* **TASK DESCRIPTION**: Copy every line of the material exactly as it stands.

* **EXERCISE MATERIAL**:
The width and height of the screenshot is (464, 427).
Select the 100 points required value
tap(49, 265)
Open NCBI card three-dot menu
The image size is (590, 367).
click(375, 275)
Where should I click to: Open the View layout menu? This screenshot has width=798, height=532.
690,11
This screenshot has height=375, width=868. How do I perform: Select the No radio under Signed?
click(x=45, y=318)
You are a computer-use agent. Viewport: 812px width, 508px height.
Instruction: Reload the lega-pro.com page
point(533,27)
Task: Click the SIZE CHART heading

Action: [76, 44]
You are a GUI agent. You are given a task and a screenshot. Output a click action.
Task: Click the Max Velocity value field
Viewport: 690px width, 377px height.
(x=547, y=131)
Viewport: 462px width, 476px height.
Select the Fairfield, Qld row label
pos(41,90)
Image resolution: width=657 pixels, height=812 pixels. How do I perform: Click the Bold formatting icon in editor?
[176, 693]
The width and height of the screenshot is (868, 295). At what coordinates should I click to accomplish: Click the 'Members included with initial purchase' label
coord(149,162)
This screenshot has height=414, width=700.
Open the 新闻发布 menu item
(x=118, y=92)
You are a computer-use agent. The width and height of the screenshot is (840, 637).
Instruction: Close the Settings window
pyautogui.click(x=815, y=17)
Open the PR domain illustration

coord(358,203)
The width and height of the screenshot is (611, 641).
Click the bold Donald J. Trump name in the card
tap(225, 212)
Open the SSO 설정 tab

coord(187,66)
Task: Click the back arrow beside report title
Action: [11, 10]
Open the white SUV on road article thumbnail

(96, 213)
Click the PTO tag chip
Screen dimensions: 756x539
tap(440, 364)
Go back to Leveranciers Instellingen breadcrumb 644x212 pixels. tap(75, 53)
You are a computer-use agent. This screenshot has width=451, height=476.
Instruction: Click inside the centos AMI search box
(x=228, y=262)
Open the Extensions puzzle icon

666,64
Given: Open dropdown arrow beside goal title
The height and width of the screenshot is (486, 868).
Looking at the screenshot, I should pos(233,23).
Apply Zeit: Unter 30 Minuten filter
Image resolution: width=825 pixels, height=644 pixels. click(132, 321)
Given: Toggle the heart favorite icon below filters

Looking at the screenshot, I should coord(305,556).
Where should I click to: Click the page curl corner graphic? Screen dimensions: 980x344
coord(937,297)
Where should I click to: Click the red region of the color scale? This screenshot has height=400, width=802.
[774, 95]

* **REPLY**:
The width and height of the screenshot is (464, 427).
Select the 100 points required value
tap(49, 265)
Open NCBI card three-dot menu
The image size is (590, 367).
click(375, 275)
Where should I click to: Open the View layout menu? This screenshot has width=798, height=532.
690,11
This screenshot has height=375, width=868. How do I perform: Select the No radio under Signed?
click(x=45, y=318)
You are a computer-use agent. Viewport: 812px width, 508px height.
Instruction: Reload the lega-pro.com page
point(533,27)
Task: Click the SIZE CHART heading

Action: [76, 44]
You are a GUI agent. You are given a task and a screenshot. Output a click action.
Task: Click the Max Velocity value field
Viewport: 690px width, 377px height.
(x=547, y=131)
Viewport: 462px width, 476px height.
Select the Fairfield, Qld row label
pos(41,90)
Image resolution: width=657 pixels, height=812 pixels. How do I perform: Click the Bold formatting icon in editor?
[176, 693]
The width and height of the screenshot is (868, 295). At what coordinates should I click to accomplish: Click the 'Members included with initial purchase' label
coord(149,162)
This screenshot has height=414, width=700.
Open the 新闻发布 menu item
(x=118, y=92)
You are a computer-use agent. The width and height of the screenshot is (840, 637).
Instruction: Close the Settings window
pyautogui.click(x=815, y=17)
Open the PR domain illustration

coord(358,203)
The width and height of the screenshot is (611, 641).
Click the bold Donald J. Trump name in the card
tap(225, 212)
Open the SSO 설정 tab

coord(187,66)
Task: Click the back arrow beside report title
Action: [11, 10]
Open the white SUV on road article thumbnail

(96, 213)
Click the PTO tag chip
Screen dimensions: 756x539
tap(440, 364)
Go back to Leveranciers Instellingen breadcrumb 644x212 pixels. tap(75, 53)
You are a computer-use agent. This screenshot has width=451, height=476.
Instruction: Click inside the centos AMI search box
(x=228, y=262)
Open the Extensions puzzle icon

666,64
Given: Open dropdown arrow beside goal title
The height and width of the screenshot is (486, 868).
Looking at the screenshot, I should pos(233,23).
Apply Zeit: Unter 30 Minuten filter
Image resolution: width=825 pixels, height=644 pixels. click(132, 321)
Given: Toggle the heart favorite icon below filters

Looking at the screenshot, I should coord(305,556).
Where should I click to: Click the page curl corner graphic? Screen dimensions: 980x344
coord(937,297)
Where should I click to: Click the red region of the color scale? This screenshot has height=400, width=802.
[774, 95]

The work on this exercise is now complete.